Menurut Benny, ranjau-ranjau tersebut dipasang Jepang sekitar tahun 1942. Di Jawa Tengah, kawasan pemasangan ranjau berada di pantai utara Rembang bagian timur hingga pantai utara Jawa Timur, terutama Tuban dan Lamongan.
Ketika pembangunan waterboom Lamongan, TNI AL pun menemukan delapan ranjau antikapal pendarat. Karena tidak dapat diangkat ke permukaan, ranjau-ranjau tersebut diledakkan di dalam laut.
Selain kaya dengan sumber daya alam, seperti kayu jati, kawasan pantai utara Jawa Tengah dan Jawa Timur merupakan pintu masuk dan keluar ”negeri migas” (minyak dan gas bumi)”, baik Cepu di Jawa Tengah maupun Bojonegoro di Jawa Timur.

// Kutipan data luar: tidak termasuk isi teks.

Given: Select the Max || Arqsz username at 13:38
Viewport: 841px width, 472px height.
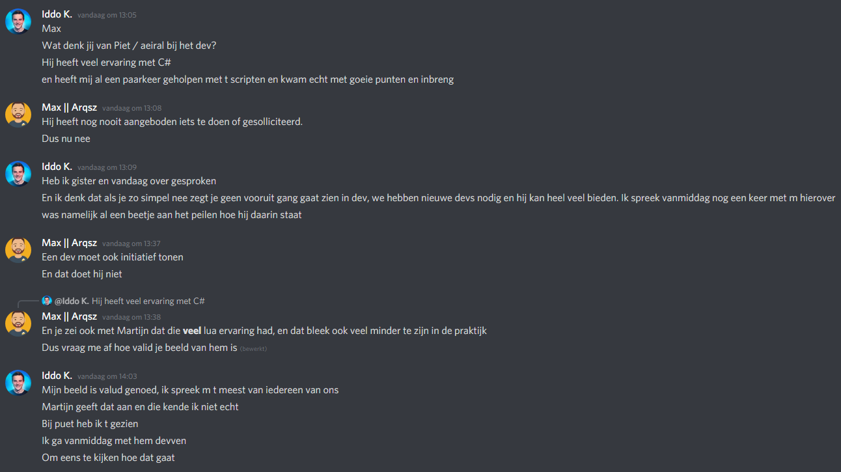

Tidak mengherankan jika Jepang berupaya mengamankan negeri migas dengan berbagai cara, termasuk menanam ranjau di daerah-daerah yang memungkinkan kapal pendarat Sekutu merapat.
Sumber minyak Jepang
Dalam buku 100 Tahun Perminyakan di Cepu (PPT Migas, 1993) disebutkan, produksi minyak mentah saat Perang Eropa (1939-1940) rata-rata 49,3 juta barrel per tahun. Pada tahun-tahun berikutnya, sumber minyak sangat penting dalam peperangan Asia Timur (1942-1945), yang waktu itu dijagoi Jepang.
Jepang menyadari minyak adalah sumber vital untuk pergerakan angkatan perang. Untuk keperluan itu, Jepang menyerang sumber minyak di Tarakan (Kalimantan Timur), Surabaya (Jawa Timur), dan Cepu (Jawa Tengah), yang waktu itu dikuasai Belanda. Untuk mencapai Cepu dan Surabaya, pada 1 Maret 1942 Jepang mendaratkan 120.000 tentara di pesisir timur Rembang, Pantai Kragan, dan Sluke. Pasukan dipimpin Letnan Hitoshi Mikmaru.
Sejarawan Rembang, Slamet Widjaya, mengemukakan, saat pertama kali tentara Jepang mendarat di Rembang, yang menjadi sasaran adalah galangan-galangan kapal Belanda di Sungai Lasem, Kecamatan Lasem. Waktu itu, Sungai Lasem adalah pelabuhan dagang besar dengan komoditas kayu, beras, batik, dan candu. ”Kemungkinan, Jepang ingin membawa minyak dari Cepu ke Jepang dengan kapal-kapal tanker melalui Pelabuhan Lasem,” katanya.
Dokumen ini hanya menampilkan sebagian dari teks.